An act of generosity
In 1938, Barrymore had a second accident that would put him in a wheelchair for good. Once again, Mayer came to his rescue and promised that his screen version of “A Christmas Carol” would star Barrymore as Scrooge as soon as he was able to do the picture.
But Barrymore knew there would be no recovery this time. Despite his famously crusty exterior, he generously suggested MGM go ahead and make the movie on schedule but with Reginald Owen in the role. Furthermore, Barrymore made himself available on set to coach Owen. To help promote both the film and Owen in the role, Barrymore insisted Owen do the Christmas radio broadcast as Scrooge that year.
The following year, in 1939, Barrymore was back at the mic for “A Christmas Carol” and would continue this annual role for the remainder of his life. He died in November 1954.
However, today classic film fans are more likely to identify Barrymore in a different Christmas role: the evil Mr. Potter in “It’s a Wonderful Life” (1946). Interestingly, the annual Christmastime television broadcasts of “It’s a Wonderful Life” occurred long after his death, so Barrymore was ignorant of his future importance to classic film fans as Mr. Potter. But it was Mr. Potter, not Mr.

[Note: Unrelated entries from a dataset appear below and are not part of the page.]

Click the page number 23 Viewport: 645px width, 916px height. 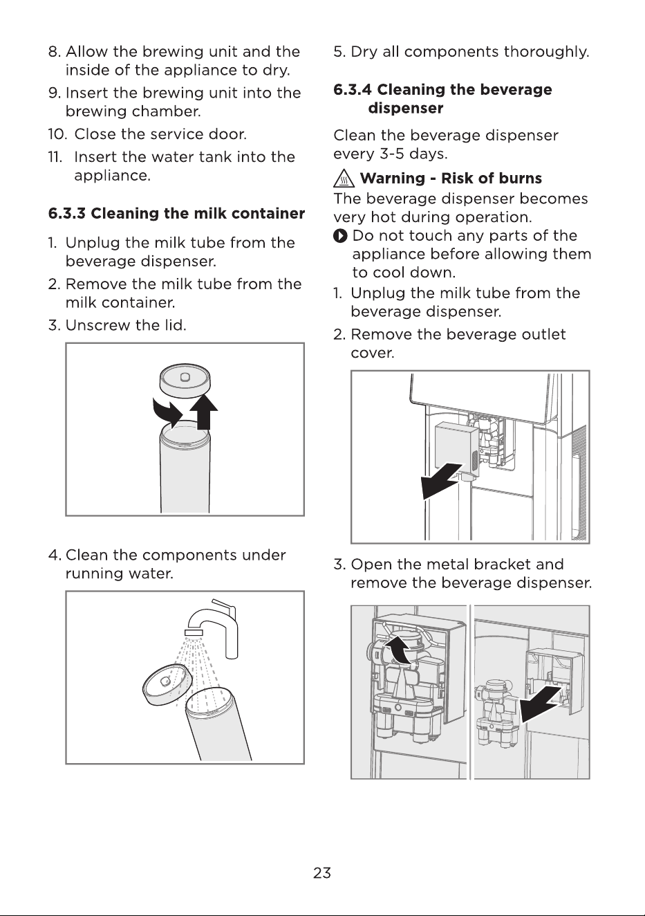(x=322, y=872)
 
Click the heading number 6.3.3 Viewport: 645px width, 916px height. (x=67, y=213)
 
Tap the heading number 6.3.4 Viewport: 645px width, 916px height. (x=353, y=89)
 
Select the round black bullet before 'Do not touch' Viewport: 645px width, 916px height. (x=340, y=236)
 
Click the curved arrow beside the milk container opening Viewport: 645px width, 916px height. (x=167, y=412)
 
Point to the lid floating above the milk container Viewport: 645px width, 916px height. (x=185, y=379)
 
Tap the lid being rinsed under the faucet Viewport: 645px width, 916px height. (x=167, y=686)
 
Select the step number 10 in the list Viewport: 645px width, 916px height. (x=57, y=134)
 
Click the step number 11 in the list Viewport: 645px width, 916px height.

Scrooge, that became Barrymore’s lasting Christmas legacy.
Scrooge embodied a Victorian Christmas, and Charles Dickens is often said to be the creator of the modern Christmas. But Mr. Potter is arguably a figure much more symbolic of the 21st-century era—cynical, greedy, unrepentant and unpunished. He revels in his meanness and believes that his very self-interestedness gives him actual omnipotence.
Unlike Scrooge, Mr. Potter never has a change of heart. In this Christmas film, George Bailey is the one with the epiphany in the movie. Though he does not vanquish Mr. Potter by destroying the villain, he does something through his epiphany which is perhaps more realistic—he cheerfully renders Mr. Potter totally irrelevant.